[Stored dataset entries]

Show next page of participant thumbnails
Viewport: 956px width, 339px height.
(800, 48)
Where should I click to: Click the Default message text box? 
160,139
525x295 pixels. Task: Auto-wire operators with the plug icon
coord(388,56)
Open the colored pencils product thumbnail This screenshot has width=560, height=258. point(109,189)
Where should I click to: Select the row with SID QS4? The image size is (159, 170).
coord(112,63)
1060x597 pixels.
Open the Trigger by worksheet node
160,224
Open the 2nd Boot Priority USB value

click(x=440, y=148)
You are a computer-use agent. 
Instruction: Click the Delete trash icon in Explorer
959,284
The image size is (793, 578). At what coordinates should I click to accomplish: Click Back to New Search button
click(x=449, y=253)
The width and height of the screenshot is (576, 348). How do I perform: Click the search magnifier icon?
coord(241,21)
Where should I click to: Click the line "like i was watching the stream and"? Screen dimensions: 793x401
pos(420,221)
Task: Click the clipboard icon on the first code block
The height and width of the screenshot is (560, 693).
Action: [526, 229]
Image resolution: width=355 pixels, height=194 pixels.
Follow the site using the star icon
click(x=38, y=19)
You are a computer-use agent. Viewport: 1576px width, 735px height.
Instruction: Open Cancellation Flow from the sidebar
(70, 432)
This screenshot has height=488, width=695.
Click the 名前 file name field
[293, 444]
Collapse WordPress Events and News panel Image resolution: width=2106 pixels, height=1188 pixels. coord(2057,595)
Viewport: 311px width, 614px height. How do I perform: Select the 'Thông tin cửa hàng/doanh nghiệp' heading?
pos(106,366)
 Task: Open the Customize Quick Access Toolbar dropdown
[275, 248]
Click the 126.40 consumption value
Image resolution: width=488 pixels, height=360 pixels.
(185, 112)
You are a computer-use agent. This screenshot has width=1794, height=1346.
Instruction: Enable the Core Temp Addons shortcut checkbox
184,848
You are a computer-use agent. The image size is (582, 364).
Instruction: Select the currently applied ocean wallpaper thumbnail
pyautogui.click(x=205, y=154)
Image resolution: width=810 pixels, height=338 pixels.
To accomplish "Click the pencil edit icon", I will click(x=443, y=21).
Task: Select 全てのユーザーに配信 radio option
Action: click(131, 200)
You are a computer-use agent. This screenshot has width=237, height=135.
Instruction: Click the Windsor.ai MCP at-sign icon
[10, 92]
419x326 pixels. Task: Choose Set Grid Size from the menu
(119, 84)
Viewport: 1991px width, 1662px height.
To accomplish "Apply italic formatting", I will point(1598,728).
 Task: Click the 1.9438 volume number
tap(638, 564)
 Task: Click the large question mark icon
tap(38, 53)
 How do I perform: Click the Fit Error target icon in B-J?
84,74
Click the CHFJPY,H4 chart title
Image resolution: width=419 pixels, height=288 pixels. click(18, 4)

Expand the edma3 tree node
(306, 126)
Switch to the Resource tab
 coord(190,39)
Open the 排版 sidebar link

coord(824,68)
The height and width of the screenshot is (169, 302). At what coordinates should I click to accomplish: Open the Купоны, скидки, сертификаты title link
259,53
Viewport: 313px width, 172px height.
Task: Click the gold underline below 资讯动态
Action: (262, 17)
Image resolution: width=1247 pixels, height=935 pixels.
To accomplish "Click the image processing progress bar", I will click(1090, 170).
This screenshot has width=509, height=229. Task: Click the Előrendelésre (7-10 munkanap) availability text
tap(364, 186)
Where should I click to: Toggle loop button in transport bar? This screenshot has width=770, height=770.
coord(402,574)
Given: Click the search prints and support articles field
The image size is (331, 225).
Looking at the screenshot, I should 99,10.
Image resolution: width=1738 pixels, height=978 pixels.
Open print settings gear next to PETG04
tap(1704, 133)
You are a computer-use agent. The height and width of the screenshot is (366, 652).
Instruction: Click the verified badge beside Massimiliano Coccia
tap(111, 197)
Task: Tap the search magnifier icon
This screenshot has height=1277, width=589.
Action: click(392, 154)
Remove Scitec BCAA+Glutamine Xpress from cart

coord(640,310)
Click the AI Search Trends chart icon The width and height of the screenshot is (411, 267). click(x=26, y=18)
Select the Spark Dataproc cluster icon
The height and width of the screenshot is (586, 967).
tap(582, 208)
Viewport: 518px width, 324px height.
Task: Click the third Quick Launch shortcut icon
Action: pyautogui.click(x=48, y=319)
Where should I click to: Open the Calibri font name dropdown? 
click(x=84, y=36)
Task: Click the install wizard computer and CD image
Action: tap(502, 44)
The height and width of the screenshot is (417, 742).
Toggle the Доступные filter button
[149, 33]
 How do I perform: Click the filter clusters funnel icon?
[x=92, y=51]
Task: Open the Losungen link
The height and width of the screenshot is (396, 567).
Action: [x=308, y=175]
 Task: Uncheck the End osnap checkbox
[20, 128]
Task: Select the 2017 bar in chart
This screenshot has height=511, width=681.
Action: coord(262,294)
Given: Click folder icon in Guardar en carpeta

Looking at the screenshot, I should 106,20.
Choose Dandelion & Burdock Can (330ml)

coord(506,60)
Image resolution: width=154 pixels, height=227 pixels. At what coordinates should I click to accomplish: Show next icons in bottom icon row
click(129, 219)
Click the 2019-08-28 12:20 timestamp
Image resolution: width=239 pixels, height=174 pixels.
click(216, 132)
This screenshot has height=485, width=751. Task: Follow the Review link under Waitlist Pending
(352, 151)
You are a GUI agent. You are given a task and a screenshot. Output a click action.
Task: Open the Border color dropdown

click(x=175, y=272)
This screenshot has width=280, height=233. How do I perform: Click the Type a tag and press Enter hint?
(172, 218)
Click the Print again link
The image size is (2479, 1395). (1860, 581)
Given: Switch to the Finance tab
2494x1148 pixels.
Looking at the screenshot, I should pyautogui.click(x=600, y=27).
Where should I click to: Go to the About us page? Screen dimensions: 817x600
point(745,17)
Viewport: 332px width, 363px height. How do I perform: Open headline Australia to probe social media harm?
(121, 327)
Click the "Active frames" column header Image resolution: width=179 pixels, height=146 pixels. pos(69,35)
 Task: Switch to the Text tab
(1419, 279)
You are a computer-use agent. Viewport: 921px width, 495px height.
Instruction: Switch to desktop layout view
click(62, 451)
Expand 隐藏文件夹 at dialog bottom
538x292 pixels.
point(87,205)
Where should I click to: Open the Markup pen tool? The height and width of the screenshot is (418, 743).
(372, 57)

### The exercise:
Reproduce all of the lines above verbatim, without any alteration.

### Output below:
Show next page of participant thumbnails
Viewport: 956px width, 339px height.
(800, 48)
Where should I click to: Click the Default message text box? 
160,139
525x295 pixels. Task: Auto-wire operators with the plug icon
coord(388,56)
Open the colored pencils product thumbnail This screenshot has width=560, height=258. point(109,189)
Where should I click to: Select the row with SID QS4? The image size is (159, 170).
coord(112,63)
1060x597 pixels.
Open the Trigger by worksheet node
160,224
Open the 2nd Boot Priority USB value

click(x=440, y=148)
You are a computer-use agent. 
Instruction: Click the Delete trash icon in Explorer
959,284
The image size is (793, 578). At what coordinates should I click to accomplish: Click Back to New Search button
click(x=449, y=253)
The width and height of the screenshot is (576, 348). How do I perform: Click the search magnifier icon?
coord(241,21)
Where should I click to: Click the line "like i was watching the stream and"? Screen dimensions: 793x401
pos(420,221)
Task: Click the clipboard icon on the first code block
The height and width of the screenshot is (560, 693).
Action: [526, 229]
Image resolution: width=355 pixels, height=194 pixels.
Follow the site using the star icon
click(x=38, y=19)
You are a computer-use agent. Viewport: 1576px width, 735px height.
Instruction: Open Cancellation Flow from the sidebar
(70, 432)
This screenshot has height=488, width=695.
Click the 名前 file name field
[293, 444]
Collapse WordPress Events and News panel Image resolution: width=2106 pixels, height=1188 pixels. coord(2057,595)
Viewport: 311px width, 614px height. How do I perform: Select the 'Thông tin cửa hàng/doanh nghiệp' heading?
pos(106,366)
 Task: Open the Customize Quick Access Toolbar dropdown
[275, 248]
Click the 126.40 consumption value
Image resolution: width=488 pixels, height=360 pixels.
(185, 112)
You are a computer-use agent. This screenshot has width=1794, height=1346.
Instruction: Enable the Core Temp Addons shortcut checkbox
184,848
You are a computer-use agent. The image size is (582, 364).
Instruction: Select the currently applied ocean wallpaper thumbnail
pyautogui.click(x=205, y=154)
Image resolution: width=810 pixels, height=338 pixels.
To accomplish "Click the pencil edit icon", I will click(x=443, y=21).
Task: Select 全てのユーザーに配信 radio option
Action: click(131, 200)
You are a computer-use agent. This screenshot has width=237, height=135.
Instruction: Click the Windsor.ai MCP at-sign icon
[10, 92]
419x326 pixels. Task: Choose Set Grid Size from the menu
(119, 84)
Viewport: 1991px width, 1662px height.
To accomplish "Apply italic formatting", I will point(1598,728).
 Task: Click the 1.9438 volume number
tap(638, 564)
 Task: Click the large question mark icon
tap(38, 53)
 How do I perform: Click the Fit Error target icon in B-J?
84,74
Click the CHFJPY,H4 chart title
Image resolution: width=419 pixels, height=288 pixels. click(18, 4)

Expand the edma3 tree node
(306, 126)
Switch to the Resource tab
 coord(190,39)
Open the 排版 sidebar link

coord(824,68)
The height and width of the screenshot is (169, 302). At what coordinates should I click to accomplish: Open the Купоны, скидки, сертификаты title link
259,53
Viewport: 313px width, 172px height.
Task: Click the gold underline below 资讯动态
Action: (262, 17)
Image resolution: width=1247 pixels, height=935 pixels.
To accomplish "Click the image processing progress bar", I will click(1090, 170).
This screenshot has width=509, height=229. Task: Click the Előrendelésre (7-10 munkanap) availability text
tap(364, 186)
Where should I click to: Toggle loop button in transport bar? This screenshot has width=770, height=770.
coord(402,574)
Given: Click the search prints and support articles field
The image size is (331, 225).
Looking at the screenshot, I should 99,10.
Image resolution: width=1738 pixels, height=978 pixels.
Open print settings gear next to PETG04
tap(1704, 133)
You are a computer-use agent. The height and width of the screenshot is (366, 652).
Instruction: Click the verified badge beside Massimiliano Coccia
tap(111, 197)
Task: Tap the search magnifier icon
This screenshot has height=1277, width=589.
Action: click(392, 154)
Remove Scitec BCAA+Glutamine Xpress from cart

coord(640,310)
Click the AI Search Trends chart icon The width and height of the screenshot is (411, 267). click(x=26, y=18)
Select the Spark Dataproc cluster icon
The height and width of the screenshot is (586, 967).
tap(582, 208)
Viewport: 518px width, 324px height.
Task: Click the third Quick Launch shortcut icon
Action: pyautogui.click(x=48, y=319)
Where should I click to: Open the Calibri font name dropdown? 
click(x=84, y=36)
Task: Click the install wizard computer and CD image
Action: tap(502, 44)
The height and width of the screenshot is (417, 742).
Toggle the Доступные filter button
[149, 33]
 How do I perform: Click the filter clusters funnel icon?
[x=92, y=51]
Task: Open the Losungen link
The height and width of the screenshot is (396, 567).
Action: [x=308, y=175]
 Task: Uncheck the End osnap checkbox
[20, 128]
Task: Select the 2017 bar in chart
This screenshot has height=511, width=681.
Action: coord(262,294)
Given: Click folder icon in Guardar en carpeta

Looking at the screenshot, I should 106,20.
Choose Dandelion & Burdock Can (330ml)

coord(506,60)
Image resolution: width=154 pixels, height=227 pixels. At what coordinates should I click to accomplish: Show next icons in bottom icon row
click(129, 219)
Click the 2019-08-28 12:20 timestamp
Image resolution: width=239 pixels, height=174 pixels.
click(216, 132)
This screenshot has height=485, width=751. Task: Follow the Review link under Waitlist Pending
(352, 151)
You are a GUI agent. You are given a task and a screenshot. Output a click action.
Task: Open the Border color dropdown

click(x=175, y=272)
This screenshot has width=280, height=233. How do I perform: Click the Type a tag and press Enter hint?
(172, 218)
Click the Print again link
The image size is (2479, 1395). (1860, 581)
Given: Switch to the Finance tab
2494x1148 pixels.
Looking at the screenshot, I should pyautogui.click(x=600, y=27).
Where should I click to: Go to the About us page? Screen dimensions: 817x600
point(745,17)
Viewport: 332px width, 363px height. How do I perform: Open headline Australia to probe social media harm?
(121, 327)
Click the "Active frames" column header Image resolution: width=179 pixels, height=146 pixels. pos(69,35)
 Task: Switch to the Text tab
(1419, 279)
You are a computer-use agent. Viewport: 921px width, 495px height.
Instruction: Switch to desktop layout view
click(62, 451)
Expand 隐藏文件夹 at dialog bottom
538x292 pixels.
point(87,205)
Where should I click to: Open the Markup pen tool? The height and width of the screenshot is (418, 743).
(372, 57)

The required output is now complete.